Because of the timing around the Christmas Holiday, Elections Canada did away with the usual five-week campaign cycle. The election date is Jan. 23, giving candidates close to two months to campaign.
This is the first time that a Canadian minority government has been brought down by a specific vote of no confidence. Other minority governments have been ousted by losing votes on the budget or censure motions, which are considered to be votes of no confidence.
The Martin government dodged an earlier vote of no confidence over the budget this spring with the help of a defection to the Liberal Party by conservative MP Belinda Stronach.
Martin had promised to call a federal election in March of 2006, once the final report on the sponsorship scandal was released. The Liberals also said they wanted to avoid a holiday election campaign, which most Canadians do not want.
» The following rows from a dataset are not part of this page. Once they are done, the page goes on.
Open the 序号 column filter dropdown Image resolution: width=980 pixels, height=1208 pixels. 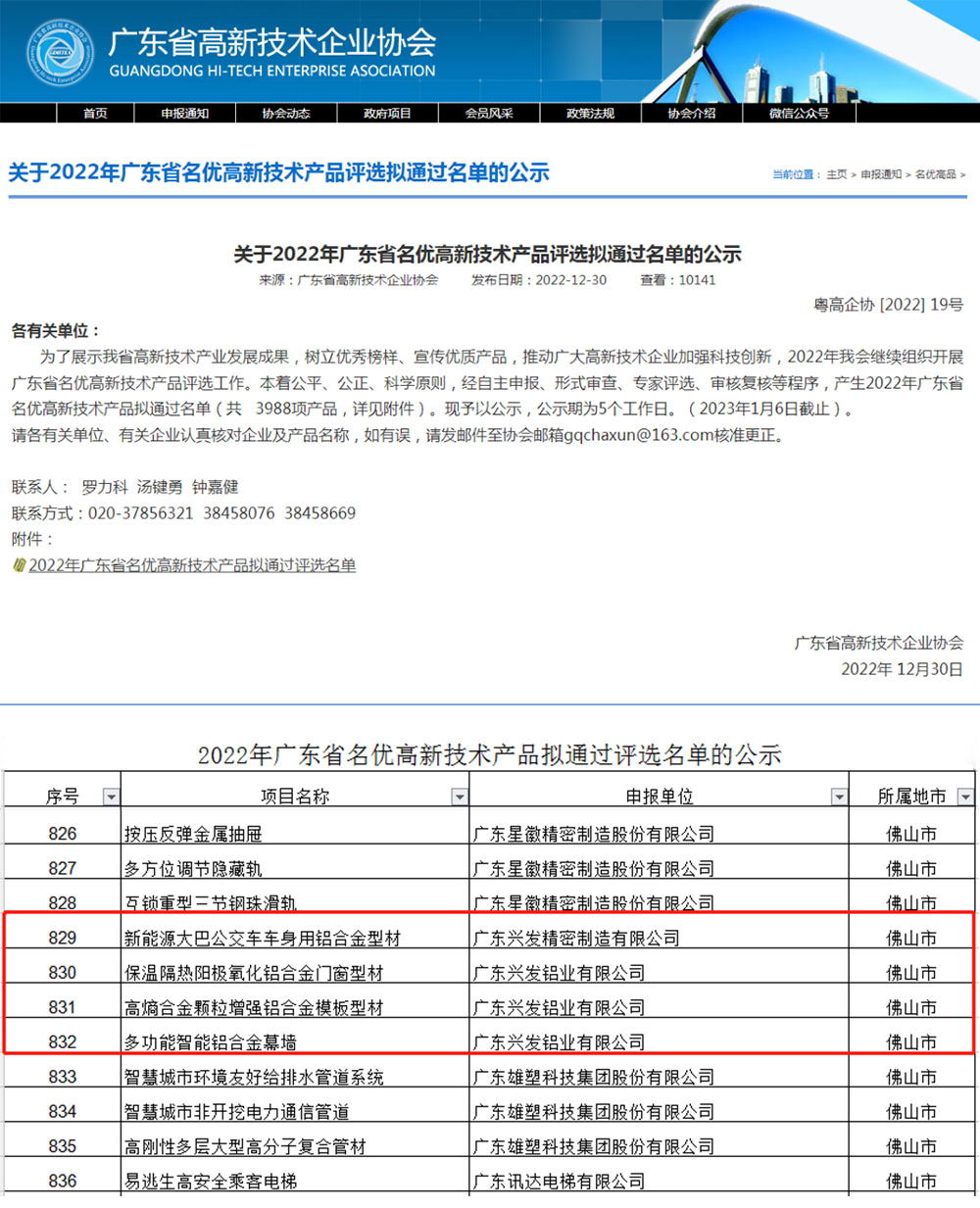(111, 797)
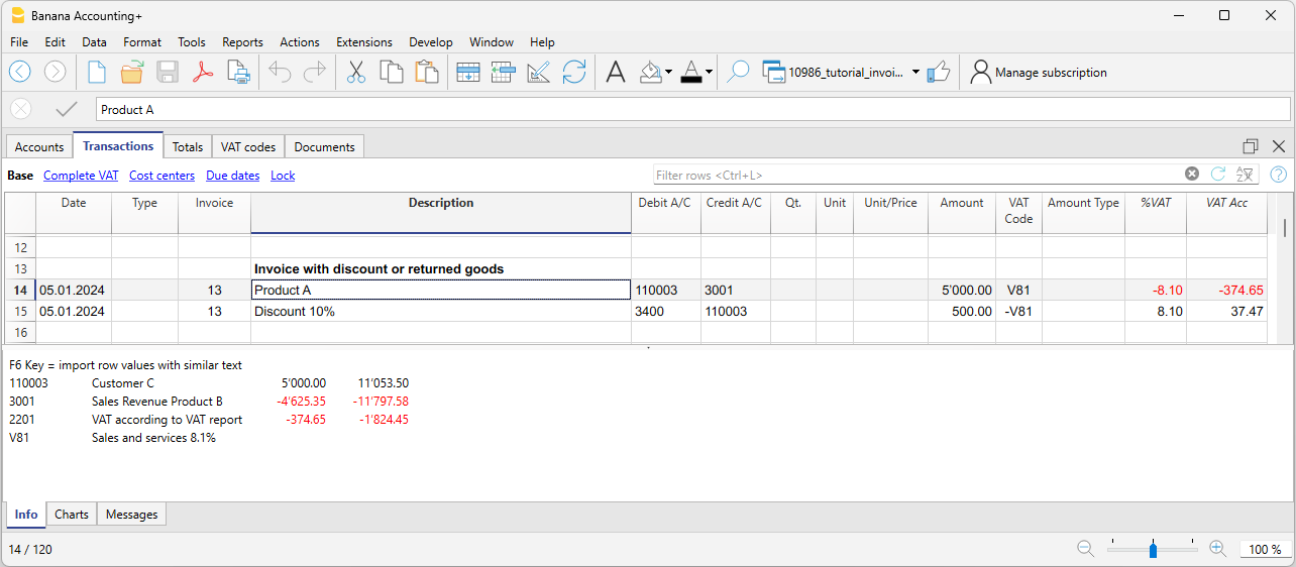The image size is (1296, 567).
Task: Click the Create PDF toolbar icon
Action: (x=203, y=72)
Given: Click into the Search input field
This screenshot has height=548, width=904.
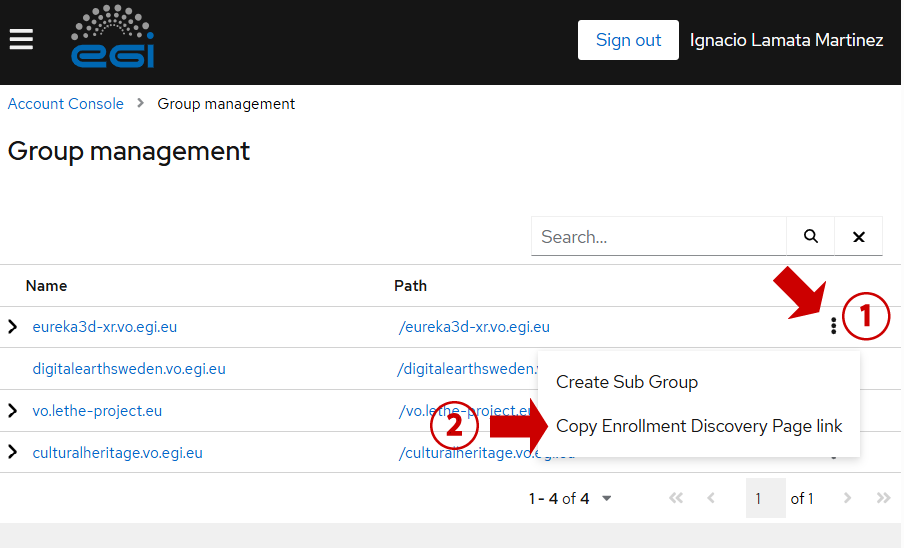Looking at the screenshot, I should pos(658,237).
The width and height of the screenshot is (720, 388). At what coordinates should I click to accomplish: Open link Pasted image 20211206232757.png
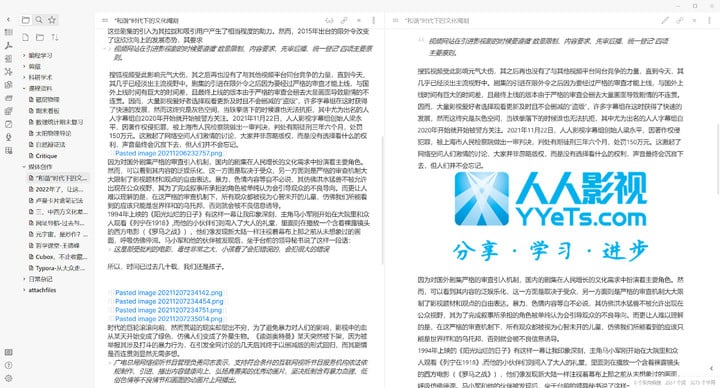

Martin himself was exonerated in the first report on the scandal but other parties pounced on the Liberals credibility, and their attempt to win back public support through a proposed tax cut. Recent polls also showed that most Canadians would like to see a change in leadership, and that other national parties were making gains.
Martin dismissed the vote of no confidence as a blatant power grab. "Ambition has overwhelmed common sense," he told reporters.
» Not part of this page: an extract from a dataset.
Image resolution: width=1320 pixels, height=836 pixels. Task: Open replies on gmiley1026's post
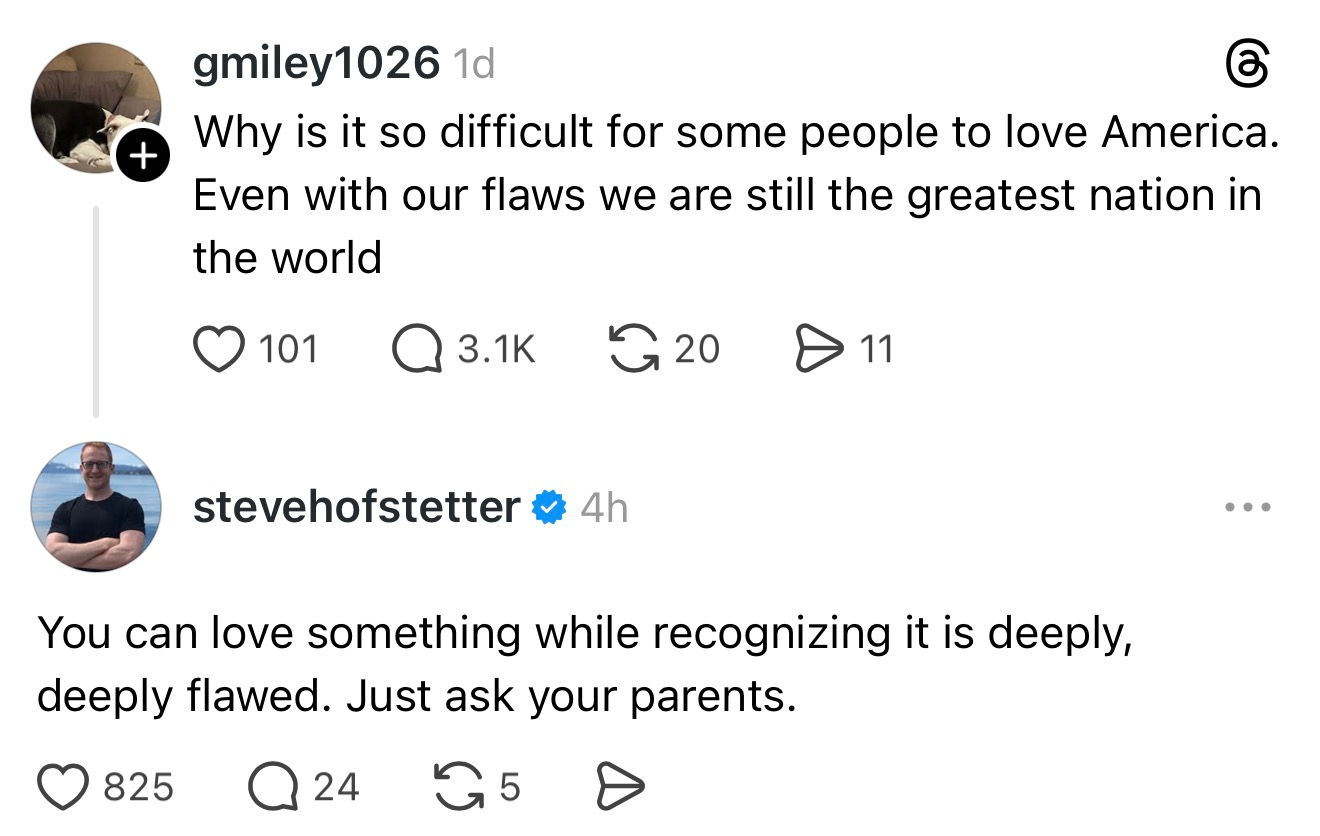click(417, 349)
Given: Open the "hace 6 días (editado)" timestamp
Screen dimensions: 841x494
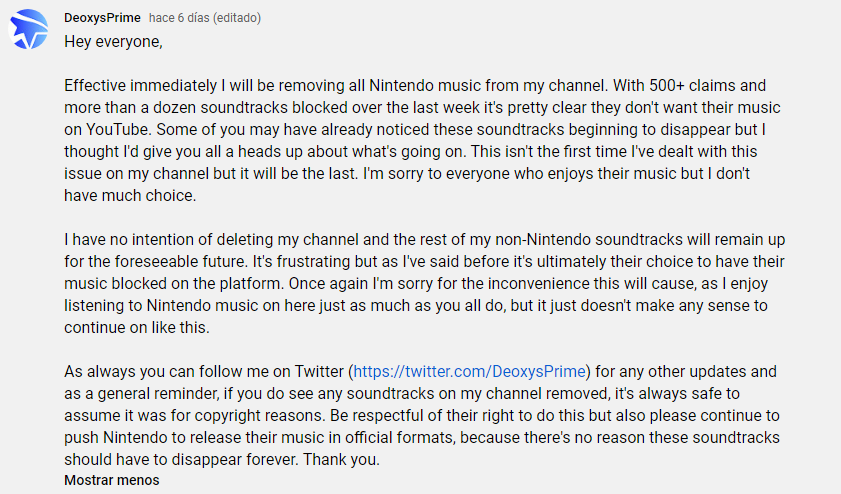Looking at the screenshot, I should (x=205, y=18).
He also said that the other parties had no interest in addressing issues in Parliament, but instead focused their efforts on forcing another election. "It was their obsession and now we have it."
For the West Vancouver-Sunshine Coast riding, which includes Whistler, the campaign really began in the spring when opposition parties first tried to derail the budget.
With John Reynolds, the longtime MP for the area and former leader of the opposition, stepping down the Conservatives nominated lawyer John Weston earlier this year.
Reynolds has served in federal and provincial governments on and off since 1972, and is a household name in his riding.
"I think people have a high regard for John and his response on an individual basis for his constituents concerns, and Ive often heard that they are big shoes to fill," said Weston. "But people have been open minded to hear about a new conservative candidate, and what I have to offer.
"They seem to like that fact that Im a Chinese-speaking guy, with business experience in Asia. They like the constitutional background because we have major constitutional issues and aboriginal issues to deal with not only in our riding, but in our province and country. They like that I can speak French as well, because we need people in Ottawa who can fight for B.C."